◆ **WHAT THE TASK REQUIRES**:
Express the items from the line with "You are a GUI" to the line with "pos(125,137)" as a numbered list, omitting blank lines. Leave the pictures out of your answer.

◆ **RECORDS TO USE**:
□ □ □
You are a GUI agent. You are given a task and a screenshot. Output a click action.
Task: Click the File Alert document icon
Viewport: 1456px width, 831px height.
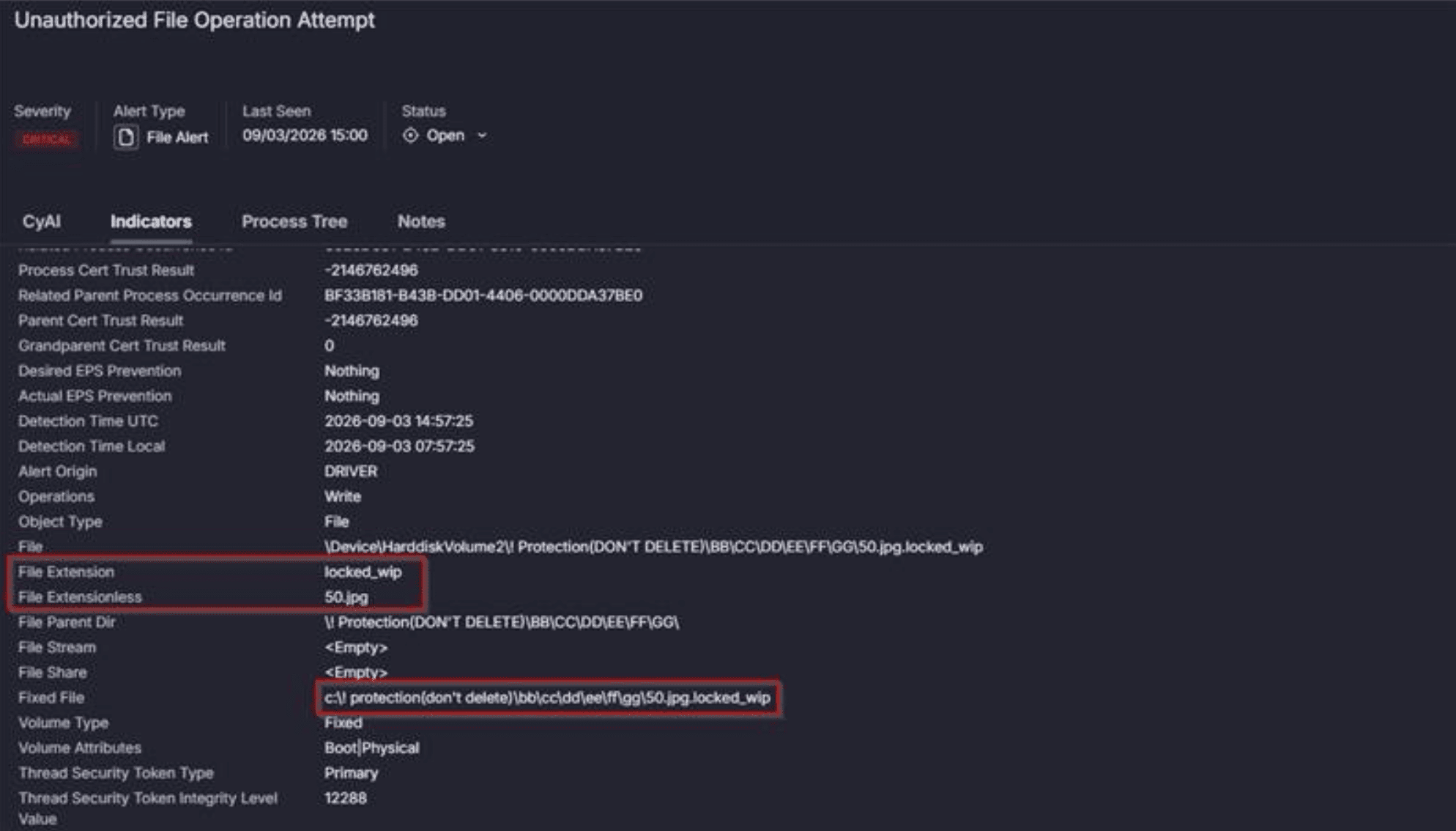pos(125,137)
□ □ □
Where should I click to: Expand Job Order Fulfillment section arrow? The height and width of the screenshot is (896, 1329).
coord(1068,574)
□ □ □
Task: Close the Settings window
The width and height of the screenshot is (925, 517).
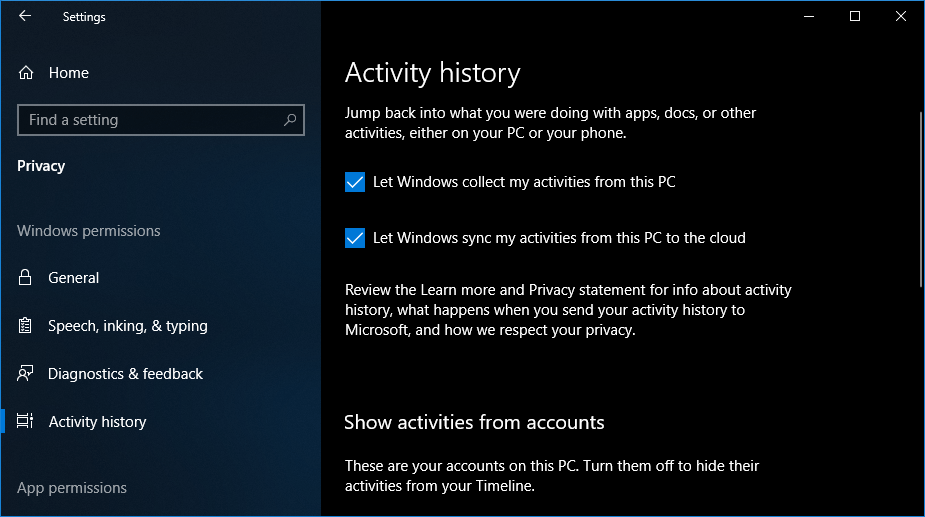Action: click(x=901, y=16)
□ □ □
◆ **RESULT FOR THIS TASK**:
1. You are a GUI agent. You are given a task and a screenshot. Output a click action.
2. Task: Click the File Alert document icon
3. Viewport: 1456px width, 831px height.
4. pos(125,137)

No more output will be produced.